======== Entries supplied
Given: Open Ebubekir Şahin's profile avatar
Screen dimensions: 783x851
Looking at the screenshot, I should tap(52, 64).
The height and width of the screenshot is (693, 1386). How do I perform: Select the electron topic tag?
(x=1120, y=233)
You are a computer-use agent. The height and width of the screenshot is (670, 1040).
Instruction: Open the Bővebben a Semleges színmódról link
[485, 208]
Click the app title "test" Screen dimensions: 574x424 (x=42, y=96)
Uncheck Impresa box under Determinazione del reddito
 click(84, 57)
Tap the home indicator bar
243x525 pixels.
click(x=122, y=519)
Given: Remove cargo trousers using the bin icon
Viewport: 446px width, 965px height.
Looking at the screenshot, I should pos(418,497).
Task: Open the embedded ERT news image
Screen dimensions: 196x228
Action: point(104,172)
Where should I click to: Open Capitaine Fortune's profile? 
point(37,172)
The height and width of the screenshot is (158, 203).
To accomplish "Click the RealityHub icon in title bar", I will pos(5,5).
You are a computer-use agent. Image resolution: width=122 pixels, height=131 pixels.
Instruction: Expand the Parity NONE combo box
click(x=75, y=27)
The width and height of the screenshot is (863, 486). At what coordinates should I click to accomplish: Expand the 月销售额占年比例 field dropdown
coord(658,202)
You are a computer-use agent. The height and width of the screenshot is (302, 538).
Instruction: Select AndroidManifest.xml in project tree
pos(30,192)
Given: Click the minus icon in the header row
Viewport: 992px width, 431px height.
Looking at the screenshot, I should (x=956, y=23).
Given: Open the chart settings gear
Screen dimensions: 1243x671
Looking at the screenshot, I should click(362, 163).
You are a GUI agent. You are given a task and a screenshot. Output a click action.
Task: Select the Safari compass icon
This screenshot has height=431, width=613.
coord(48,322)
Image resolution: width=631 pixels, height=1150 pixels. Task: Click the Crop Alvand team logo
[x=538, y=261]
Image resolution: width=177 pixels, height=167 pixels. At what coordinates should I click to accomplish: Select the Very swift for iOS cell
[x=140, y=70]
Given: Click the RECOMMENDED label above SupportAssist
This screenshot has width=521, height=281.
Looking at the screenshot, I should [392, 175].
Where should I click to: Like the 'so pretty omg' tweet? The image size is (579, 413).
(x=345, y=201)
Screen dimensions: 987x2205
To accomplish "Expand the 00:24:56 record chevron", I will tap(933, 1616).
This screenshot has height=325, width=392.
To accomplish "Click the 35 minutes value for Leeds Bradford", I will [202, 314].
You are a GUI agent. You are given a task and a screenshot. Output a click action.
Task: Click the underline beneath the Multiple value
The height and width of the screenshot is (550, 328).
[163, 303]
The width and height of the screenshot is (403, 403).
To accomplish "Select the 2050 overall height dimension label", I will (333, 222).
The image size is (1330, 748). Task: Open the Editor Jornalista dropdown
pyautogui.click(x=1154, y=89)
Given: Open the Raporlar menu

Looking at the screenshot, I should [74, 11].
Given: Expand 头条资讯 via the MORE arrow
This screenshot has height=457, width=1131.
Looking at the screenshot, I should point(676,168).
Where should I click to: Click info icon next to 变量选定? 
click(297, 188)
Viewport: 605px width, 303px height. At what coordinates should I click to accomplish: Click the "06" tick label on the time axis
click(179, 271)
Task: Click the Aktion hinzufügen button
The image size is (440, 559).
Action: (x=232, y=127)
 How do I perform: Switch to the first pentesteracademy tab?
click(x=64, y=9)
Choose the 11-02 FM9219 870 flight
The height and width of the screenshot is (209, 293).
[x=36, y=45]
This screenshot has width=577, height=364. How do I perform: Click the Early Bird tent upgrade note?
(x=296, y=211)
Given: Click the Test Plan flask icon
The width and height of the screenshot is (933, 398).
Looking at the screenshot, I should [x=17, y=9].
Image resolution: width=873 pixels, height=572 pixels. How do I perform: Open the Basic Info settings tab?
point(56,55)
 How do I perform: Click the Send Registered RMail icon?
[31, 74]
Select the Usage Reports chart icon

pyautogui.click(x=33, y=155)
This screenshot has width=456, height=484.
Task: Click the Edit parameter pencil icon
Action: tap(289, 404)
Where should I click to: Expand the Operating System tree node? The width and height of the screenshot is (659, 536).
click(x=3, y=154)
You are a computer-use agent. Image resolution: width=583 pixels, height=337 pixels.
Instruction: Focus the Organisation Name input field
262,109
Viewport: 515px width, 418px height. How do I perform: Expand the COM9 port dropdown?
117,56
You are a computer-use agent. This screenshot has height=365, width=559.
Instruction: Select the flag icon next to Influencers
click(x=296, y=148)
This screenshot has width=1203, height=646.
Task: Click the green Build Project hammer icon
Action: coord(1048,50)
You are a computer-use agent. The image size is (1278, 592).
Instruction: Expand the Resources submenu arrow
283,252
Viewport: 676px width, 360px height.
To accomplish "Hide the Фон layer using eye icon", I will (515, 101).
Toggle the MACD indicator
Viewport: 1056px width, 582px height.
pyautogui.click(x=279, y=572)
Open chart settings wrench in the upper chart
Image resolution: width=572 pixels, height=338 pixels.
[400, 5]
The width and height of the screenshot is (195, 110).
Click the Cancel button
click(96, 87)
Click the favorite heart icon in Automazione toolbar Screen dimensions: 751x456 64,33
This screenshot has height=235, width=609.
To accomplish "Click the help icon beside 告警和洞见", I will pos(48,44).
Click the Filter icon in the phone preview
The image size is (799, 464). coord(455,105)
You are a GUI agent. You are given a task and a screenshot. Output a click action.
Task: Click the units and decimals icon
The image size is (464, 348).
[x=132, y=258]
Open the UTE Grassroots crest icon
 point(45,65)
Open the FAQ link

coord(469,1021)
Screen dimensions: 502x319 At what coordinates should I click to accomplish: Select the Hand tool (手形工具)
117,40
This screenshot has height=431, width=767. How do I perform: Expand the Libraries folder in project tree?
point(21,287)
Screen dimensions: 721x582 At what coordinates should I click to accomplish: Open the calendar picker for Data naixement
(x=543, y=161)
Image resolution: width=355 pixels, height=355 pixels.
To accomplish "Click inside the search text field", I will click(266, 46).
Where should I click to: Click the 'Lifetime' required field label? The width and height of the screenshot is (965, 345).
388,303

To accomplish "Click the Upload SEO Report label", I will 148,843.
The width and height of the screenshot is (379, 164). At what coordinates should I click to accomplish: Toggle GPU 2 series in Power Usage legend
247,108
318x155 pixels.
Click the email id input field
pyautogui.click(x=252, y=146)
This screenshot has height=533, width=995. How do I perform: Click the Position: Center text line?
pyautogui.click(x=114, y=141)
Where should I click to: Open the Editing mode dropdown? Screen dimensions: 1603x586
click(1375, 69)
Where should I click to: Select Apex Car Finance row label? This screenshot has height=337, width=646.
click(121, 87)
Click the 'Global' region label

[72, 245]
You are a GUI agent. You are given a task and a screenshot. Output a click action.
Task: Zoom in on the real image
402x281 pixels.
================
Problem description -
Copy the lines above exactly, beginning at the line containing "Where should I click to: Open the" and stopping at the last line.

Answer -
Where should I click to: Open the Editing mode dropdown? Screen dimensions: 1603x586
click(1375, 69)
Where should I click to: Select Apex Car Finance row label? This screenshot has height=337, width=646.
click(121, 87)
Click the 'Global' region label

[72, 245]
You are a GUI agent. You are given a task and a screenshot. Output a click action.
Task: Zoom in on the real image
402x281 pixels.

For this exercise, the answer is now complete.